:: DATA SHOWN ::
··········

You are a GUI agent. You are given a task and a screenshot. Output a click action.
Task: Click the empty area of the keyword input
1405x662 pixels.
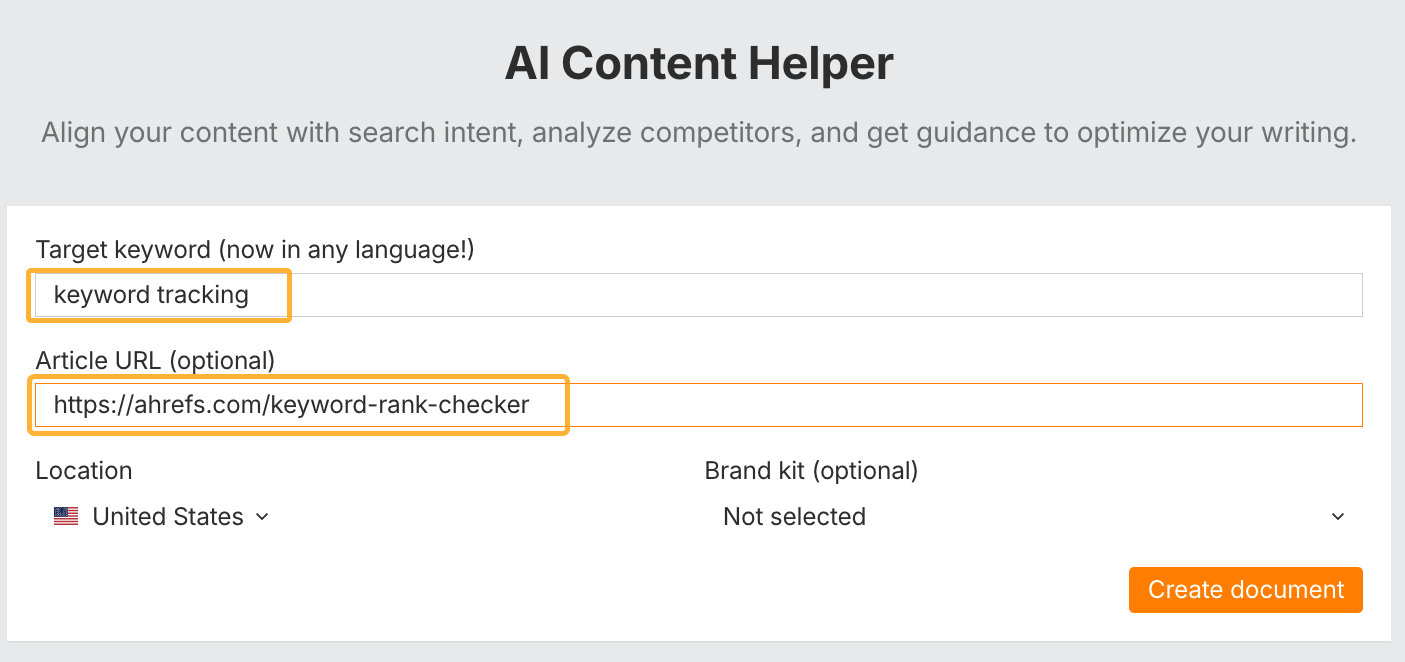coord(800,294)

··········

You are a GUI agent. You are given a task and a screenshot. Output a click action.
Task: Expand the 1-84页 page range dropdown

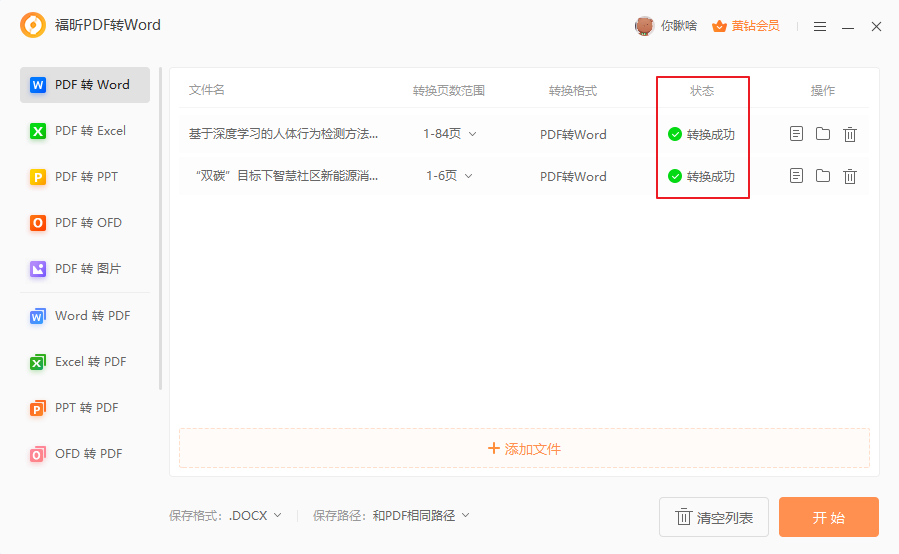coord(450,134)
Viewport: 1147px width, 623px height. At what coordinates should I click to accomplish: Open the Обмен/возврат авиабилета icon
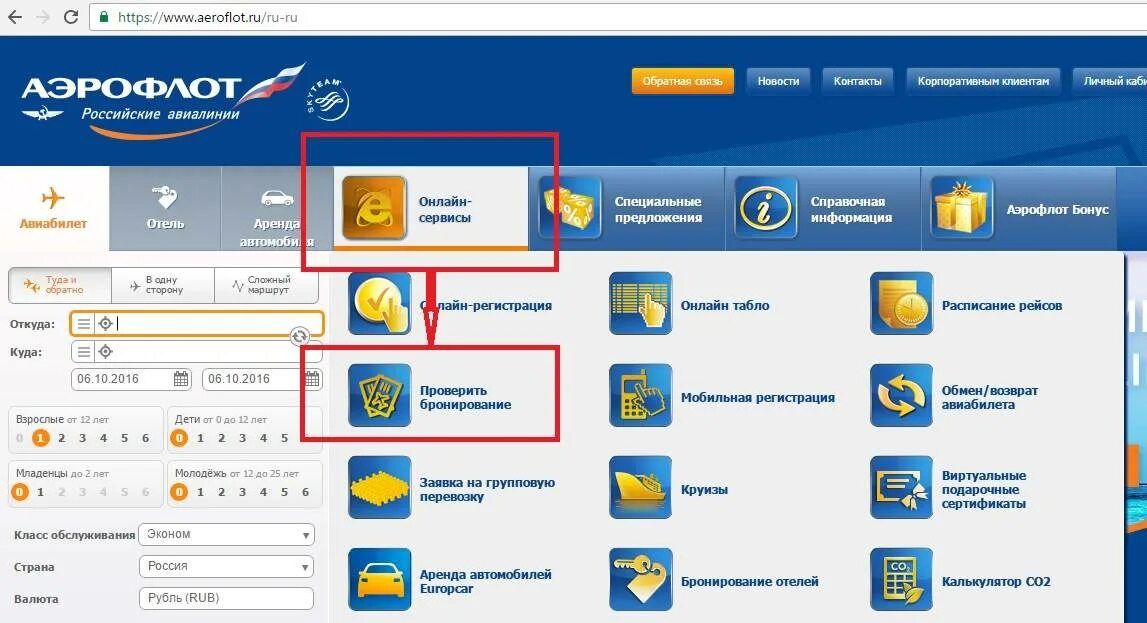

··········

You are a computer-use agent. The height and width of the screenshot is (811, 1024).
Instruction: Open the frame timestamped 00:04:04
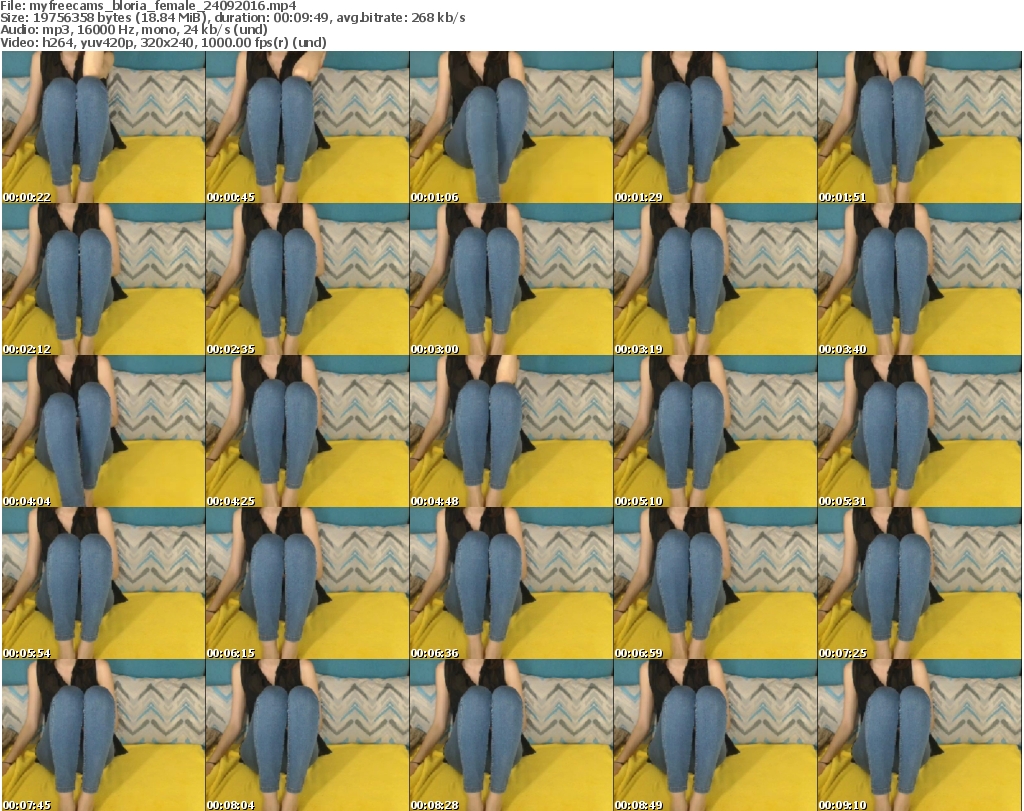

··········

:: TASK DETAILS ::
Work through the entries, filtering for the string "width", and copy each line that holds it.

:: TASK RESULT ::
Viewport: 1147px width, 623px height. At what coordinates should I click to accomplish: Open the Обмен/возврат авиабилета icon
You are a computer-use agent. The height and width of the screenshot is (811, 1024).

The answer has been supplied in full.